Document extract
TORONTO — “I’ll warn you,” said director Todd Phillips as he introduced the first North American screening of “Joker” — “it’s f–king bonkers.”
The “Hangover” director is partly right: The final act of his new movie is, indeed, satisfyingly shocking, as Joaquin Phoenix’s Arthur Fleck sheds his sad-sack chrysalis and emerges, with requisite violence and gaiety, into full Joker.
For the rest of the film’s running time, at the risk of not joining the hyperbolic mobs on either side, I’ll say it’s … well, not bad.
This is no superhero movie. It’s a gritty drama about a schlub (Phoenix), saddled with a brain injury that causes him to cackle inadvertently, who’s caring for his ailing mom (Frances Conroy) and working a lousy gig as a rent-a-clown while nursing far-fetched dreams of being a comedian. He gets beaten up for being annoying — he lives in a hard-knock version of Gotham City — and then he gets beaten up again. Eventually, he pulls a sort of Bernhard Goetz move and guns down three Wall Street types who come after him on the subway.

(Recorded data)
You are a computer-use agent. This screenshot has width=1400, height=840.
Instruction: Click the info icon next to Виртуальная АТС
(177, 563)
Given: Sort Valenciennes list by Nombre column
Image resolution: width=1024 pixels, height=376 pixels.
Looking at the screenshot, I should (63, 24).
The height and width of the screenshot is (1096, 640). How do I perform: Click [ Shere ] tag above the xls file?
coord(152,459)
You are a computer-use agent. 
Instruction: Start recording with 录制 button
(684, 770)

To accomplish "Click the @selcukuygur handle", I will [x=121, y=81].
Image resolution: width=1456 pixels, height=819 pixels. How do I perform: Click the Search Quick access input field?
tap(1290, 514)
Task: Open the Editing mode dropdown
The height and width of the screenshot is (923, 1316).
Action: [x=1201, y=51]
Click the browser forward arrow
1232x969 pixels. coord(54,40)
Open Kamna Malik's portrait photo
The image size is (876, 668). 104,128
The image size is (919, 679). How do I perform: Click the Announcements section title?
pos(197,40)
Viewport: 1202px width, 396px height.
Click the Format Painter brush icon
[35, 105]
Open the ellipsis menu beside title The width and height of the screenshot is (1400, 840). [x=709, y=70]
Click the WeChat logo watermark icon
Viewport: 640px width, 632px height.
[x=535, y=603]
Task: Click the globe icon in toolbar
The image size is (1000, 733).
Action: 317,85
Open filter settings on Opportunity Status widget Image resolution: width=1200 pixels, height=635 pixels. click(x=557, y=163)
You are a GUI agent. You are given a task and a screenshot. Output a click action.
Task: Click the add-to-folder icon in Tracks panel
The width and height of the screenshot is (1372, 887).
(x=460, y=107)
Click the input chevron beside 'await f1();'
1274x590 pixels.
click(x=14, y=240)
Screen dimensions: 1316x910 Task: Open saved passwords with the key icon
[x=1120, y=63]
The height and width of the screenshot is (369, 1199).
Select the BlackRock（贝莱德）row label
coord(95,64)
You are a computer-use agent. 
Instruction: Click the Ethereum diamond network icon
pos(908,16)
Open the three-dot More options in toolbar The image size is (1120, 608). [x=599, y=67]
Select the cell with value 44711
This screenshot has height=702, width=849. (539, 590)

Required work
1. According to the Joker review, why does Arthur Fleck laugh when he doesn't intend to?
2. Render this sentence from the Joker review in Spanish: "He gets beaten up for being annoying — he lives in a hard-knock version of Gotham City — and then he gets beaten up again."
3. Transcribe the Joker review word for word from "This is no superhero" to "on the subway.".

Answer set
1. He has a brain injury that makes him cackle inadvertently.

2. Le dan una paliza por ser molesto —vive en una versión despiadada de Gotham City— y luego vuelve a recibir otra paliza.

3.
This is no superhero movie. It’s a gritty drama about a schlub (Phoenix), saddled with a brain injury that causes him to cackle inadvertently, who’s caring for his ailing mom (Frances Conroy) and working a lousy gig as a rent-a-clown while nursing far-fetched dreams of being a comedian. He gets beaten up for being annoying — he lives in a hard-knock version of Gotham City — and then he gets beaten up again. Eventually, he pulls a sort of Bernhard Goetz move and guns down three Wall Street types who come after him on the subway.